MRS. PANDIT!"
Nehru was overwhelmed. "I'm rather overwhelmed," he told the students. "I enjoy seeing so many young, cheerful faces." Then he told his bodyguards to seram and had the time of his life strolling over the campus amid the irrelevant burbling of a Wellesleyite entourage.
The bodyguards were back when Nehru got to Harvard. Six of them sirened up to the President's House in side-car motorcycles at 1 p.m., displaying their skill and hauteur to the students gawking without. With split-second timing, President Conant and Nehru emerged from their respective doors, shook hands, and immediately went on location in the back yard. Thirty photographers snapped for five minutes while the President and the Pandit no doubt passed small talk about mutual acquaintances in New Delhi.

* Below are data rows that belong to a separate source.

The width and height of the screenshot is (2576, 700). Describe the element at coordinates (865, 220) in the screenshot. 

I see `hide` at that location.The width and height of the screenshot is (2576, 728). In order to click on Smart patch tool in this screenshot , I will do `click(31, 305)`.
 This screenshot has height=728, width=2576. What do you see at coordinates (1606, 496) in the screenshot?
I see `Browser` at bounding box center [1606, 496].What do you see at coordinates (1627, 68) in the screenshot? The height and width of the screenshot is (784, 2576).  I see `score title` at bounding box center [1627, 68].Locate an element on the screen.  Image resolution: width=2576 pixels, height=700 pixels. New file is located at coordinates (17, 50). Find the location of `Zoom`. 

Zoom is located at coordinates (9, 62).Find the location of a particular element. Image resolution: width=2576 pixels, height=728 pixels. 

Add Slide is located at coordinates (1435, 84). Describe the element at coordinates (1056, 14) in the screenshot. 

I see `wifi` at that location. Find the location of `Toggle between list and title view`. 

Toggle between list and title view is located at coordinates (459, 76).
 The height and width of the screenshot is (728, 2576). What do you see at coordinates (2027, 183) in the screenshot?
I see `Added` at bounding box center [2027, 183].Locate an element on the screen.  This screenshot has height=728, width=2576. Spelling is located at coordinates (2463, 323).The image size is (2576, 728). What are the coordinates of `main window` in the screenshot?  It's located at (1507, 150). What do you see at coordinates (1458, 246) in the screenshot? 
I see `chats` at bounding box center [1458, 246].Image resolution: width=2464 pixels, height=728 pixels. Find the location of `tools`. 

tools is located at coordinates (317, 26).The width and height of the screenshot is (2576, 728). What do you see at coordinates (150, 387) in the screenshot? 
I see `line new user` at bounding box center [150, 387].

Part of the crowd waited while the two lunched and then responded to their emergence by some polite applause, without so much as a Regular Cheer for the Pandit. As rubbernecks goggled, Nehru visited Lamont and Houghton Libraries. In the Lamont reading room he asked, wide-eyed, "And can the students borrow these books?"--followed by some uneasy moments while University officialdom tried to recall the right answer.
Then he went to Lowell House, where Housemaster Elliott Perkins showed him a "typical student's room"--B-14. It was the suite of the visiting preacher.
But the best part of the afternoon came at the University Observatory, when they showed the movies. Professor Donald H. Menzel narrated a torrid little epic about the adventures of some gas on the sun, while the tired Pandit's eyes dropped. At the end of the ten-minute film, Menzel exclaimed that he "could show five hours more without repeating," but he later made up for the faux pas by turning the best phrase of the afternoon: "Here's one thing where international cooperation helps. We'd like to photograph the sun all the time. That's something no one nation can do."
The allegory was terrific. Unfortunately, Nehru wasn't looking for allegories. He was in the United States to see what the place was like, to meet the every-day people, to get a fair idea of Western civilization. The Prime Minister of India, which he calls the "Third Power," simply wanted to see if America was better than Russia. That's why he liked the booming Wellesley reception so much; that's why he told the girls: "I don't know what else to say--I shall remember this visit for a long time."
Pandit Jawaharlal Nehru may have thought the University's protocol interesting--perhaps amusing--but, like many a Harvard man, he found what he wanted at Wellesley.